Imagine you’re running for mayor of a medium-sized Canadian city.
You’ve been on city council for several years, but you haven’t done anything in particular to distinguish yourself. In fact, the thing you’re best known for is having an ongoing conflict of interest on the question of whether the city will build a performing arts centre. That’s because you’re the executive director of that city’s orchestra, which would not only play there but has advanced a rather sketchy plan to build the facility itself.
When the voters in your city think about you at all, it’s as a big backer of the disgraced former mayor. He’s at home now, serving a four-month house arrest sentence after being convicted of fraud and breach of trust. But that’s another story.
As an unintended homage to the former mayor, you violate election rules the moment you kick off your campaign by spending lots of money for signs, brochures and a spiffy website before bothering to actually register as a candidate. Details, details.
To divert attention from your fumbled campaign launch, you lash out at one of your principal rivals, saying 41 is too young to be mayor. Nevermind, the 41-year-old in question has been on council the last four years. Only curmudgeons with conflicts of interest need apply for the mayor’s job.
When that comment lands with a thud on the electorate’s doorstep, you find another distraction – sorry, issue – and pounce on that. You bravely vote against spending city dollars to subsidize the redevelopment of a downtown landmark building. By pure coincidence, your two primary opponents support the expenditure. You are the only viable candidate opposed to the plan.
Welcome to the world of Joe Swan, in which the candidate running for mayor of London, Ontario didn’t just vote against the expenditure. Oh no. Candidate Swan held a news conference last week to give some advice to the organization hoping to buy said downtown landmark building. That would be Fanshawe College, bursting at its main campus seams, a college that’s already operating its Centre for Digital and Performing Arts right across the street from the building in question, the former Kingsmill’s department store.
Candidate Swan told Fanshawe College to buy another downtown property. Without knowing the details of Fanshawe’s business plan or specific requirements, Candidate Swan constructively chastised the college for its “wasteful” plan, standing in front of a phalanx of election signs – a sure indication he was earnestly trying to help the college do what’s best, not latching on to a wedge issue and riding it wherever it takes him.
The college’s new president, Peter Devlin, thanked Candidate Swan for his business advice but said Fanshawe will continue plotting its future without his help.
That’s a shame, because looking back in history, it’s clear Candidate Swan has a keen sense of how organizations and businesses should operate, when they should and shouldn’t spend money. And thankfully, he’s not shy about imparting his knowledge publicly so everyone can benefit.
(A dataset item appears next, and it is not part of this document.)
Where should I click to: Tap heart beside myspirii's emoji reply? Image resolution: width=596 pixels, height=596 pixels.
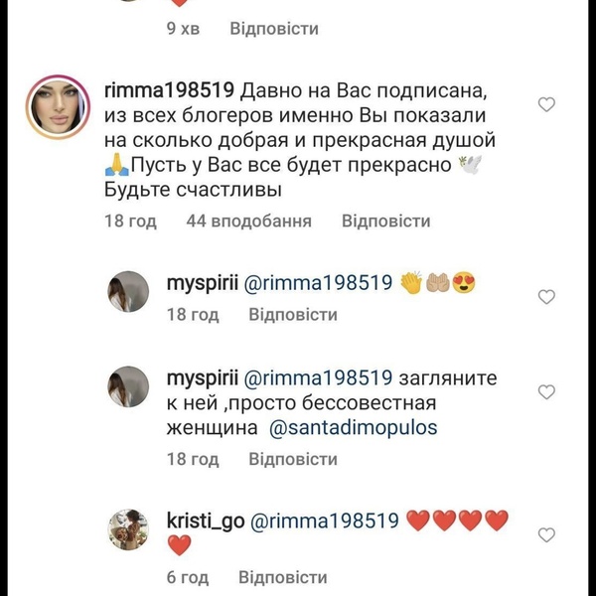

It was Joe Swan who told Henry Ford not to bother with his Model T. “What’s wrong with horses and buggies?”
It was Joe Swan who told Google the Internet was just a fad and wouldn’t catch on. “No one knows what a search engine is, and you should change your company name too. What does Google mean?”
It was Joe Swan who told McDonald’s the world was going vegan. “Concentrate on salads and hummus. You’ll never sell billions and billions of burgers. Trust me.”
It was Joe Swan who told Kodak not to bother investing in digital photography. “You’ve got the film market to yourself. Stick with it.”
It was Joe Swan who told General Electric the light bulb was too finicky to manufacture and distribute.
It was Joe Swan who told Wal-Mart shoppers wanted less selection and higher prices.
It was Joe Swan who mocked the Wright brothers and Alexander Graham Bell.
It was Joe Swan who told Starbucks no one would pay $4.00 for a latte when Folgers instant coffee was available in every grocery store.
It was Joe Swan who looked askance at the guy who fashioned the first wheel. “No practical applications.”
It was Joe Swan who said to Jesus, “No one will remember you when you die.”
Clearly, Joe Swan has an innate sense of right and wrong, good and bad, success and failure. He’s prescient, clairvoyant and eager to help.
Fanshawe College would be crazy to ignore his advice. Just as voters in London, Ontario would be crazy to choose anyone else for mayor this October.